(Given task)
Give the part of the material that runs from the start through the line containing "Action: tap(279, 650)" as a JSON list of strings, one string per line, with blank lines left out. Both ends are included.

>> start Information provided

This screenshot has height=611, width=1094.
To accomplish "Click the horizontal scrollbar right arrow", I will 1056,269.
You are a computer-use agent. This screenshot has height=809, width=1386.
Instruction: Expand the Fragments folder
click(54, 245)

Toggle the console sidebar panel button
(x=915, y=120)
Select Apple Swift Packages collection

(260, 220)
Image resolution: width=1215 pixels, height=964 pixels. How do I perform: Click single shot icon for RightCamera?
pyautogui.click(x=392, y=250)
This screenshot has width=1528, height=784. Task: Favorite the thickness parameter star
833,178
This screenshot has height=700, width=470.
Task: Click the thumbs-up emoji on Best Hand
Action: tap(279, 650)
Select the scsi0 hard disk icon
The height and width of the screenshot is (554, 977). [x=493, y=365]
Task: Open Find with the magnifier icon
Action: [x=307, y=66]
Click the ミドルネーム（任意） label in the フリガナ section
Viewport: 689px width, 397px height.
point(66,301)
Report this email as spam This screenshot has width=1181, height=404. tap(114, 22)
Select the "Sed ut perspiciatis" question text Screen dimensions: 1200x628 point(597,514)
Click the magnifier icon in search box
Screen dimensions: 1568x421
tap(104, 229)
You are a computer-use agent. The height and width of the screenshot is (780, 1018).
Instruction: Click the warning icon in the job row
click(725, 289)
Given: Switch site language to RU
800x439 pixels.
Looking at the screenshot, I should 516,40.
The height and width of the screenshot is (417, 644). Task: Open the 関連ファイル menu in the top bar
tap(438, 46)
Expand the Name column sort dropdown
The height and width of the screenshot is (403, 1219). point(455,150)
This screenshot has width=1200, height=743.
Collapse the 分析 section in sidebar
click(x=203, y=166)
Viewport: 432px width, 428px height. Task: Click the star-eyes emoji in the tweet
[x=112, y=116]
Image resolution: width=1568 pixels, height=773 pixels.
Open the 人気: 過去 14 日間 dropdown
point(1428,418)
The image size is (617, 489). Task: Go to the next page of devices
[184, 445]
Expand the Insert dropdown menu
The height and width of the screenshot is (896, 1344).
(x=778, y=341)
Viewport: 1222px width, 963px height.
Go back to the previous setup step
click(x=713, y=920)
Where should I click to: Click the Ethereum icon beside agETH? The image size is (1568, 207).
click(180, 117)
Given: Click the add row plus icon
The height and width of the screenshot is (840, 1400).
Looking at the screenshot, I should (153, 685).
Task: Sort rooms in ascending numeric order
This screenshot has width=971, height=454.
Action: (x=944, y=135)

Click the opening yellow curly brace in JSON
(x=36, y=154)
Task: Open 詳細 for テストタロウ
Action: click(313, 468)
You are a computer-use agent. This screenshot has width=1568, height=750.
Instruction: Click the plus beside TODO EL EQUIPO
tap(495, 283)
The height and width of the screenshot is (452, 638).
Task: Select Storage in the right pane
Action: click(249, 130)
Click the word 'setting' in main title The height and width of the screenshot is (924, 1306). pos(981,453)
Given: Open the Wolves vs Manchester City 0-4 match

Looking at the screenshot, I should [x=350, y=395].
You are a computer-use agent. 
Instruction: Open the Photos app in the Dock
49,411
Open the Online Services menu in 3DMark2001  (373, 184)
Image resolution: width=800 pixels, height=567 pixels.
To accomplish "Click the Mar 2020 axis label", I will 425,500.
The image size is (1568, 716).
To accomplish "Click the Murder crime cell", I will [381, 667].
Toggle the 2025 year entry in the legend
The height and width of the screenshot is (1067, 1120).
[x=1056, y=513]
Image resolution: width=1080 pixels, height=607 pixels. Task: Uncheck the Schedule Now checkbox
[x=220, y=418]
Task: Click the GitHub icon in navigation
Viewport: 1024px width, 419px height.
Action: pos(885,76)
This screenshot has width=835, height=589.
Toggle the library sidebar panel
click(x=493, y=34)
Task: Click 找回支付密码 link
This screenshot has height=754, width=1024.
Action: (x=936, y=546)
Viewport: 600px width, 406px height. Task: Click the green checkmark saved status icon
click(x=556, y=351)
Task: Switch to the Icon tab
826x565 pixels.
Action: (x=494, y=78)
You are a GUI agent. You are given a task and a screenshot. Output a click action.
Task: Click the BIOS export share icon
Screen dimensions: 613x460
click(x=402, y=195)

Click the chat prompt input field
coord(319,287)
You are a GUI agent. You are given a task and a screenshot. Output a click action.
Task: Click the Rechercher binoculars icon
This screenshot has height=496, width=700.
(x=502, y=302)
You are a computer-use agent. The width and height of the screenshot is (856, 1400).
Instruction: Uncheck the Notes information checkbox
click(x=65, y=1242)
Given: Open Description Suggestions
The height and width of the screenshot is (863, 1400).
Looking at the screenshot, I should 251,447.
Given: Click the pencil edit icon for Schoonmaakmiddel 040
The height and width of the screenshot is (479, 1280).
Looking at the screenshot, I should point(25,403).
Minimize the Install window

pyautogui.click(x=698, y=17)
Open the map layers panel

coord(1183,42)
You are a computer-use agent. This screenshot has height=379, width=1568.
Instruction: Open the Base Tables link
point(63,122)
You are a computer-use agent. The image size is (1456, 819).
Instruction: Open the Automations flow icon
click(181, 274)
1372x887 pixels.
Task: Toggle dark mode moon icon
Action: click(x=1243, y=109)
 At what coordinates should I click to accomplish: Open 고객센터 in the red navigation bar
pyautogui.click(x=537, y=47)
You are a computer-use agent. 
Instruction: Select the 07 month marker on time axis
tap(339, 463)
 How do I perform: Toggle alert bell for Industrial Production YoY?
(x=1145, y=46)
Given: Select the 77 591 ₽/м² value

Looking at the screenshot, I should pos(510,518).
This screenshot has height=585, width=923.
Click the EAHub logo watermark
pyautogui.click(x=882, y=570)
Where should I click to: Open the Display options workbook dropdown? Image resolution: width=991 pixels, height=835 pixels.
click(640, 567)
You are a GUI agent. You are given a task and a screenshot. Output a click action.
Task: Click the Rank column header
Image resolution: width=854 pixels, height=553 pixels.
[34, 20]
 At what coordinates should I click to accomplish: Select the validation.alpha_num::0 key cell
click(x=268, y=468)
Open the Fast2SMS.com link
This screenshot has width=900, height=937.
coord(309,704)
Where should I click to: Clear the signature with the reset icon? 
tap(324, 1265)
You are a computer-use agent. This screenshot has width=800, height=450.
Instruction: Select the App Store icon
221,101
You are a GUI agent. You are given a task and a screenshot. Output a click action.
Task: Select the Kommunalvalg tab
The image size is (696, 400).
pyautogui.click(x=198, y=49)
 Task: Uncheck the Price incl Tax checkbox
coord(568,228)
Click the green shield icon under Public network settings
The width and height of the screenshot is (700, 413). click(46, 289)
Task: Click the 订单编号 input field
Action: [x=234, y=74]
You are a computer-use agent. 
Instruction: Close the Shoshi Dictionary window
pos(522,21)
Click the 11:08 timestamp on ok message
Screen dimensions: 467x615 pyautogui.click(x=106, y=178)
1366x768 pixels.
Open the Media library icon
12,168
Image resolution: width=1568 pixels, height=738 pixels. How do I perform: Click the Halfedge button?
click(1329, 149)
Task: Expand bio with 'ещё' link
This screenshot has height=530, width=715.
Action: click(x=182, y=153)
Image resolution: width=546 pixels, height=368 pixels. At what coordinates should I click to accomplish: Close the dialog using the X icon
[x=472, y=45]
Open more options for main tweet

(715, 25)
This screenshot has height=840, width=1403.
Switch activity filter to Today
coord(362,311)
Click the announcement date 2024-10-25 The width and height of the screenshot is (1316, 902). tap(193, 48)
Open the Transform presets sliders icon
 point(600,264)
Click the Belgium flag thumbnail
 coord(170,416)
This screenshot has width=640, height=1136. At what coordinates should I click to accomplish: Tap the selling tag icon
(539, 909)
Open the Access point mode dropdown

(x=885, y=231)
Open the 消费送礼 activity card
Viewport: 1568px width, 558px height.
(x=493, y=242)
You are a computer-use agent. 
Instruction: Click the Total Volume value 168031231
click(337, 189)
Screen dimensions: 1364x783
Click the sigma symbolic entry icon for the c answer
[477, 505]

>> end Information provided

(Answer to the task)
[
  "This screenshot has height=611, width=1094.",
  "To accomplish \"Click the horizontal scrollbar right arrow\", I will 1056,269.",
  "You are a computer-use agent. This screenshot has height=809, width=1386.",
  "Instruction: Expand the Fragments folder",
  "click(54, 245)",
  "Toggle the console sidebar panel button",
  "(x=915, y=120)",
  "Select Apple Swift Packages collection",
  "(260, 220)",
  "Image resolution: width=1215 pixels, height=964 pixels. How do I perform: Click single shot icon for RightCamera?",
  "pyautogui.click(x=392, y=250)",
  "This screenshot has width=1528, height=784. Task: Favorite the thickness parameter star",
  "833,178",
  "This screenshot has height=700, width=470.",
  "Task: Click the thumbs-up emoji on Best Hand",
  "Action: tap(279, 650)"
]